I need to redirect submissions so that users aren't taken to a blank screen.
Here's the code for my form::
<form action="giveaway_execute.php" method="post">
First Name:
<input type="text" name="firstname" /><br />
Last Name:
<input type="text" name="lastname" /><br />
etc...
...
...
<p><input type="submit" value="Submit"/>
</p>
</form>
and here's the php for 'giveaway_execute.php' which interacts with the mySQL db (everything submits; removed password and db name for security)::
<?php
define ( 'DB_NAME','xxxx');
define ( 'DB_USER','xxxx');
define ( 'DB_PASSWORD','xxxx');
define ( 'DB_HOST','localhost');
$link = mysql_connect(DB_HOST, DB_USER, DB_PASSWORD);
if (!link) {
die('Could not connect: ' .mysql_error());
}
$db_selected = mysql_select_db(DB_NAME, $link);
if (!$db_selected) {
die('Can\'t use ' . DB_NAME . ': ' . mysql_error());
}
$value1 = $_POST['firstname'];
$value2 = $_POST['lastname'];
$value3 = $_POST['phone'];
$value4 = $_POST['street'];
$value5 = $_POST['city'];
$value6 = $_POST['state'];
$value7 = $_POST['zip'];
$value8 = $_POST['email'];
$value9 = $_POST['weddingdate'];
$sql = "INSERT INTO entrants (firstname, lastname, phone, street, city, state, zip, email, weddingdate) VALUES ('$value1', '$value2', '$value3', '$value4', '$value5', '$value6', '$value7', '$value8', '$value9')";
if (!mysql_query($sql)) {
die('Error: ' . mysql_error());
}
mysql_close();
?>
I've tried redirects on the PHP file but nothing is working.
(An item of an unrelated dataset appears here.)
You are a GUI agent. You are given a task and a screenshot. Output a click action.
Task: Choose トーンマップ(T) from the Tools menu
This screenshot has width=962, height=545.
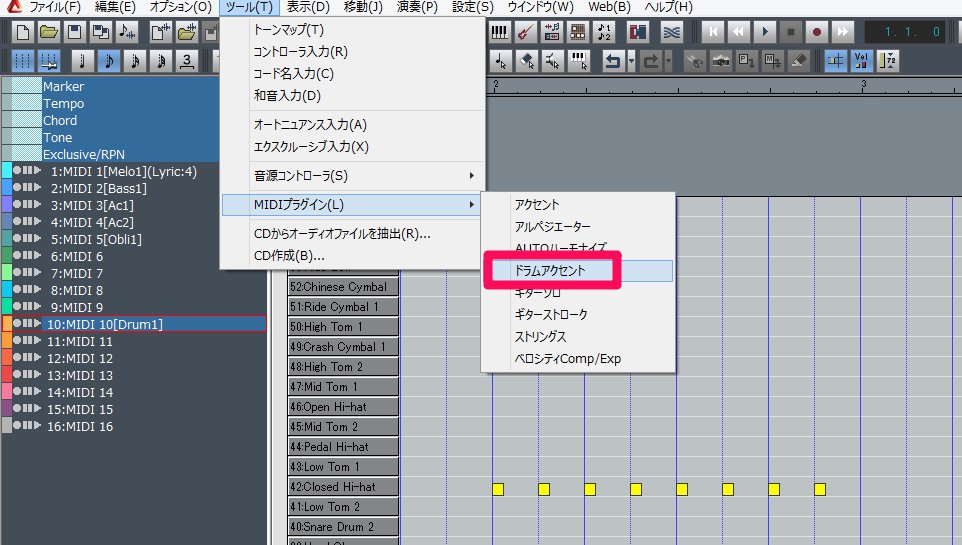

Any suggestions would be greatly appreciated.
Thank you.
You can just include another page after you're done with your database operations, or as suggested you can use a header call but be sure to use an absolute url.
Also worth noting your code is highly vulnerable to SQL injection, and it doesn't do any validation.
It's a good idea to use isset on your fields to avoid getting notices and SQL errors if fields aren't set.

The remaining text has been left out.